- **What is needed**
Starting at the line with "The image size", retype every line through the end of the listing exactly as written, and nothing before it.

>>>>

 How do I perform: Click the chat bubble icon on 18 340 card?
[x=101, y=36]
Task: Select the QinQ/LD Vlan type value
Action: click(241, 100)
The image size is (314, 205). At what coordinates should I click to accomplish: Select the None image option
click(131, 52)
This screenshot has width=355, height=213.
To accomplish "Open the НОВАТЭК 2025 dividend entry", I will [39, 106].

<<<<

- **Result of this task**
The image size is (314, 205). At what coordinates should I click to accomplish: Select the None image option
click(131, 52)
This screenshot has width=355, height=213.
To accomplish "Open the НОВАТЭК 2025 dividend entry", I will [39, 106].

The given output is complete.